▶ GOAL: Copy out the data from the line with "How do I perform: Open the Boundary menu?" to the line with "pyautogui.click(x=20, y=62)", changing every "icon" to "button" and leaving everything else untouched.
-------------------------
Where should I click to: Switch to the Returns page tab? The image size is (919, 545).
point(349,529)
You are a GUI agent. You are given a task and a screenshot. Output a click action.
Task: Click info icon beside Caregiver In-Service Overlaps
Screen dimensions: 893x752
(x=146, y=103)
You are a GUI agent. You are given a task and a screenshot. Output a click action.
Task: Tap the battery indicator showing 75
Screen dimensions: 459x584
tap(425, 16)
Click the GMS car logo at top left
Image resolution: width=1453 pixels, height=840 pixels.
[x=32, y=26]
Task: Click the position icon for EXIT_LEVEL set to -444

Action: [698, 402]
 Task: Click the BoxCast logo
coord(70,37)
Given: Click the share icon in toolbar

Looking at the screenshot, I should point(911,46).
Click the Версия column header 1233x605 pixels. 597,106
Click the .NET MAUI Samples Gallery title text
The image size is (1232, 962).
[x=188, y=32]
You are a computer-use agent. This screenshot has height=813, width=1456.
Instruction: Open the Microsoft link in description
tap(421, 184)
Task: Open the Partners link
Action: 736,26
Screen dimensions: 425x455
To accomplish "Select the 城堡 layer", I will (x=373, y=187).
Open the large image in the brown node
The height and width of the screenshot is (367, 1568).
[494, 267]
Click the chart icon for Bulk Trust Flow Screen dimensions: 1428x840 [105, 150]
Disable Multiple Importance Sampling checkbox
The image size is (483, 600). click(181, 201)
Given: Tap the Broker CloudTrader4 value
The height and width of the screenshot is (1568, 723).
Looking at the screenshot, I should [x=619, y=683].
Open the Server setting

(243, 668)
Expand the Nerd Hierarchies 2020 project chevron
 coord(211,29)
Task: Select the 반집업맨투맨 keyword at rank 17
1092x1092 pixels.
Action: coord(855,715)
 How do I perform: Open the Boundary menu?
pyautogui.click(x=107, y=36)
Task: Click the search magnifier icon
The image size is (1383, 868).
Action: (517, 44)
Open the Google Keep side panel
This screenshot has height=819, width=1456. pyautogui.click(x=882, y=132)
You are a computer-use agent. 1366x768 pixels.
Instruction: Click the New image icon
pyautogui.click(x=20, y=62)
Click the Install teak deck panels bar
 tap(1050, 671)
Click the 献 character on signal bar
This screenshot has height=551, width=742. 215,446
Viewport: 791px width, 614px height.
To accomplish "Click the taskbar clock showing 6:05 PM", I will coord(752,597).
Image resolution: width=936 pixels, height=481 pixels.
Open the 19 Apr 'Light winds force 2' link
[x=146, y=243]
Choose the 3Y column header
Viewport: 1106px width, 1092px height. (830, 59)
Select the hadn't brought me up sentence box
-------------------------
▶ RESPONSE FOR THIS EXERCISE:
 How do I perform: Open the Boundary menu?
pyautogui.click(x=107, y=36)
Task: Click the search magnifier button
The image size is (1383, 868).
Action: (517, 44)
Open the Google Keep side panel
This screenshot has height=819, width=1456. pyautogui.click(x=882, y=132)
You are a computer-use agent. 1366x768 pixels.
Instruction: Click the New image button
pyautogui.click(x=20, y=62)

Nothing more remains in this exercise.